» **WORK REQUIRED**
Switch "center point" to "midpoint" wherever it occurs in the material below, and give all of the material again with nothing else changed.

» **SUPPLIED MATERIAL**
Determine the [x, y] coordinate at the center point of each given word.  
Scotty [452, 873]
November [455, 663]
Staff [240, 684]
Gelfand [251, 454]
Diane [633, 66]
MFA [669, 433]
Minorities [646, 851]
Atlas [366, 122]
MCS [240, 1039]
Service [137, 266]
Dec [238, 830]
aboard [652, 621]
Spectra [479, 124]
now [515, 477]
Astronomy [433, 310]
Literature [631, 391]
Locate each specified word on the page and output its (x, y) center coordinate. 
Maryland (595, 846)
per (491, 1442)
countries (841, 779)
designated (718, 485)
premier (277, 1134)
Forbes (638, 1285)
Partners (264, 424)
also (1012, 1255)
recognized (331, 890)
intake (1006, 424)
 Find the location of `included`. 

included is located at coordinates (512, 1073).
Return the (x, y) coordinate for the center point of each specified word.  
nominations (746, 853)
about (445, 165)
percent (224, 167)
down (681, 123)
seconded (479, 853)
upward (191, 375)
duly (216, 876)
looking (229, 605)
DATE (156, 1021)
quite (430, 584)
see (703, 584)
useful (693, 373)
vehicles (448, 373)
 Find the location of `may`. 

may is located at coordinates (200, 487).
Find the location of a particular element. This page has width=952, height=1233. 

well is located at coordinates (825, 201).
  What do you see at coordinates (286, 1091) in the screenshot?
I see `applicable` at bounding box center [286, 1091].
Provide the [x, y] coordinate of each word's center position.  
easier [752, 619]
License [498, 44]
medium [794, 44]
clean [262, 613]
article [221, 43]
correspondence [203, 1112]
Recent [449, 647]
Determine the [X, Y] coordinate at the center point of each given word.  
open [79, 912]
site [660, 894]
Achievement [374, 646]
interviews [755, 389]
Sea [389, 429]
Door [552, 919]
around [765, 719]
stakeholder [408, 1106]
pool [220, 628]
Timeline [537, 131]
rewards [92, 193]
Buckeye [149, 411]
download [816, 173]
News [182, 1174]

» **TASK RESPONSE**
Determine the [x, y] coordinate at the midpoint of each given word.  
Scotty [452, 873]
November [455, 663]
Staff [240, 684]
Gelfand [251, 454]
Diane [633, 66]
MFA [669, 433]
Minorities [646, 851]
Atlas [366, 122]
MCS [240, 1039]
Service [137, 266]
Dec [238, 830]
aboard [652, 621]
Spectra [479, 124]
now [515, 477]
Astronomy [433, 310]
Literature [631, 391]
Locate each specified word on the page and output its (x, y) center coordinate. 
Maryland (595, 846)
per (491, 1442)
countries (841, 779)
designated (718, 485)
premier (277, 1134)
Forbes (638, 1285)
Partners (264, 424)
also (1012, 1255)
recognized (331, 890)
intake (1006, 424)
 Find the location of `included`. 

included is located at coordinates (512, 1073).
Return the (x, y) coordinate for the midpoint of each specified word.  
nominations (746, 853)
about (445, 165)
percent (224, 167)
down (681, 123)
seconded (479, 853)
upward (191, 375)
duly (216, 876)
looking (229, 605)
DATE (156, 1021)
quite (430, 584)
see (703, 584)
useful (693, 373)
vehicles (448, 373)
 Find the location of `may`. 

may is located at coordinates (200, 487).
Find the location of a particular element. This page has width=952, height=1233. 

well is located at coordinates (825, 201).
  What do you see at coordinates (286, 1091) in the screenshot?
I see `applicable` at bounding box center [286, 1091].
Provide the [x, y] coordinate of each word's center position.  
easier [752, 619]
License [498, 44]
medium [794, 44]
clean [262, 613]
article [221, 43]
correspondence [203, 1112]
Recent [449, 647]
Determine the [X, Y] coordinate at the midpoint of each given word.  
open [79, 912]
site [660, 894]
Achievement [374, 646]
interviews [755, 389]
Sea [389, 429]
Door [552, 919]
around [765, 719]
stakeholder [408, 1106]
pool [220, 628]
Timeline [537, 131]
rewards [92, 193]
Buckeye [149, 411]
download [816, 173]
News [182, 1174]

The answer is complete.